Spunta il «lodo Cheli»: la trattativa nel Pd sulla riforma del Senato

  • –di Em. .

Prima l’Italicum, poi i possibili interventi sulla riforma del Senato e del Titolo V per venire incontro a una parte delle richieste della minoranza del Pd. Matteo Renzi vuole tenere distinte le due cose, come dimostra l’accelerazione sull’Italicum impressa ieri con le tre fiducie entro il 1° maggio. Mentre Roberto Speranza e lo stesso Pier Luigi Bersani avevano fatto capire di essere disponibili a votare l’Italicum in cambio di garanzie certe sul fronte della riforma costituzionale ora all’esame di Palazzo Madama per la terza lettura: nell’ottica della minoranza, infatti, è il “combinato disposto” di una legge elettorale ipermaggioritaria e di una riforma costituzionale che consegna un Senato non elettivo ma scelto dai Consigli regionali a minare la rappresentatività democratica.

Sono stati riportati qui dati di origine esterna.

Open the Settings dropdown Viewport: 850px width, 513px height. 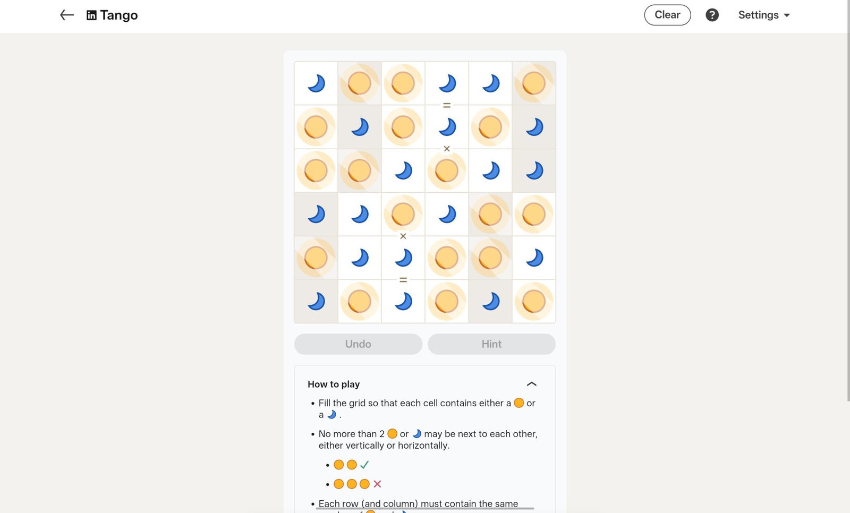click(x=763, y=15)
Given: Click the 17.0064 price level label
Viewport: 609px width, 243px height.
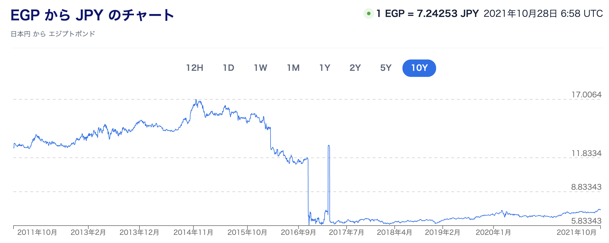Looking at the screenshot, I should click(587, 95).
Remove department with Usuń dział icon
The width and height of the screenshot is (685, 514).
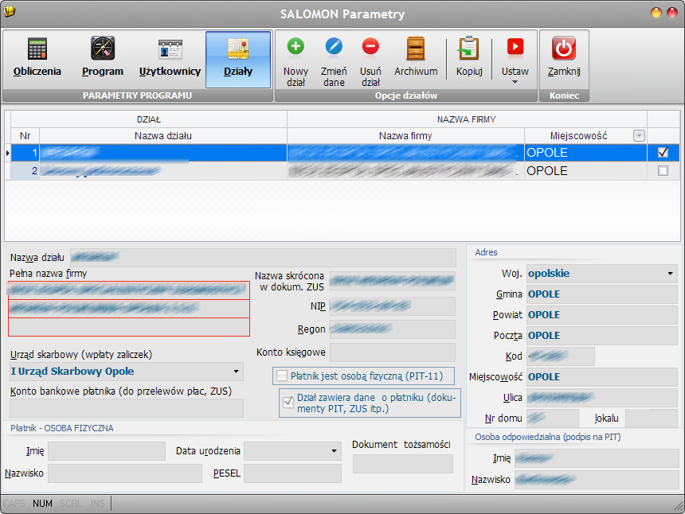coord(370,46)
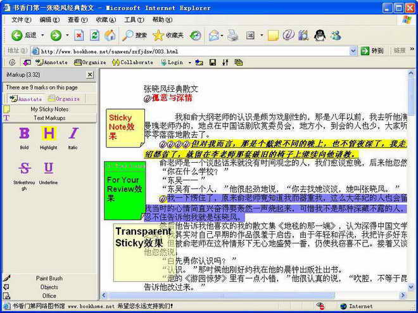The width and height of the screenshot is (418, 313).
Task: Switch to the Organize tab in iMarkup panel
Action: [63, 99]
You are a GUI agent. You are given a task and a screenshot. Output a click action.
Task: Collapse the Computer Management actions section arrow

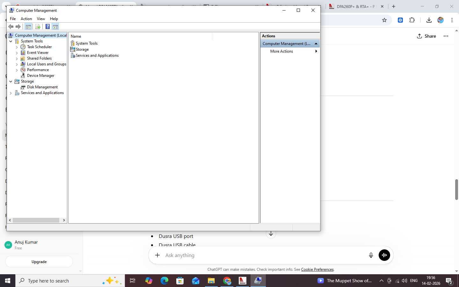(x=316, y=44)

Ma per il premier infilarsi in una trattativa con la propria minoranza interna su questo punto avrebbe significato non uscirne più: le modifiche saranno fatte, se possibile e se ci sarà l’accordo, ma non ci sarà alcuno «scambio» tra Italicum e riforme. Tuttavia in queste ultime ore, proprio mentre la Camera respingeva le pregiudiziali di costituzionalità e il governo decideva di accelerare mettendo la fiducia sui tre articoli dell’Italicum modificati rispetto al testo licenziato dal Senato - tra i vertici del Pd renziano e la minoranza più dialogante la trattativa sulla riforma costituzionale è andata avanti.

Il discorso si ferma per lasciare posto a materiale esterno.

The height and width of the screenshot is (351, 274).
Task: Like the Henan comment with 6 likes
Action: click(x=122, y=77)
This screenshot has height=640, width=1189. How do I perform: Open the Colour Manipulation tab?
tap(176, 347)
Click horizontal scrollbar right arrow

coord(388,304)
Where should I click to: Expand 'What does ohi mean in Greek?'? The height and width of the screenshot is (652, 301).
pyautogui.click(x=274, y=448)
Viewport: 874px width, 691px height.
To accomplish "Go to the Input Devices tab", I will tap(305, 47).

Due le strade: la prima, più ardua dal punto di vista tecnico e anche dal punto di vista politico, riguarda la possibilità di modificare l’articolo 2 del Ddl Boschi sulla composizione e le modalità di elezione del nuovo Senato senza dover ricominciare daccapo l’iter di modifica costituzionale buttando a mare le due votazioni già avvenute. Perché è vero che secondo il regolamento il Senato potrà modificare in terza lettura solo le parti nel frattempo modificate dalla Camera - e l’essenziale dell’articolo 2 non è stato modificato - ma è anche vero che su questa materia è possibile una certa “creatività”. I fautori della possibilità di introdurre il modello tedesco di elezione indiretta (nel Bundesrat sono in sostanza rappresentati gli esecutivi regionali, con il presidente e la Giunta) si fanno forti del parere del costituzionalista Enzo Cheli, che sostiene appunto che è possibile riscrivere l’articolo 2 procedendo non per parti modificate ma per argomento (c’è anche un precedente che riguarda la modifica dell’articolo 68 della Costituzione).

Il “lodo Cheli” appare tuttavia difficilmente praticabile. Anche per il motivo politico, da non sottovalutare, che una soluzione del genere sarebbe vista come un “golpe” dalle opposizioni (Fi e M5S) dal momento che la maggior parte delle Regioni sono al momento amministrate da Giunte di centrosinistra. Più percorribile la seconda strada, quella di interventire innanzitutto sulla legge ordinaria che dovrà disciplinare l’elezione indiretta del nuovo Senato all’interno dei Consigli regionali: si può immaginare un meccanismo per cui il cittadino, al momento del voto regionale, sappia già chi tra i consiglieri eletti siederà nel nuovo Senato tramite appositi listini oppure prevedere che siano anche senatori i consiglieri che abbiano ricevuto più preferenze. A questo si può aggiungere qualche intervento sul Ddl Boschi che non tocchi l’articolo 18: competenze del nuovo Senato e procedimento legislativo, temi che stanno molto a cuore alla minoranza del Pd. Anche da questa via stretta, dopo il voto sull’Italicum, passerà la ricomposizione della frattura interna al Pd per recuperare la collaborazione e la lealtà della parte più dialogante della minoranza interna. Quella che oggi e domani non uscirà dall’Aula al momento della fiducia.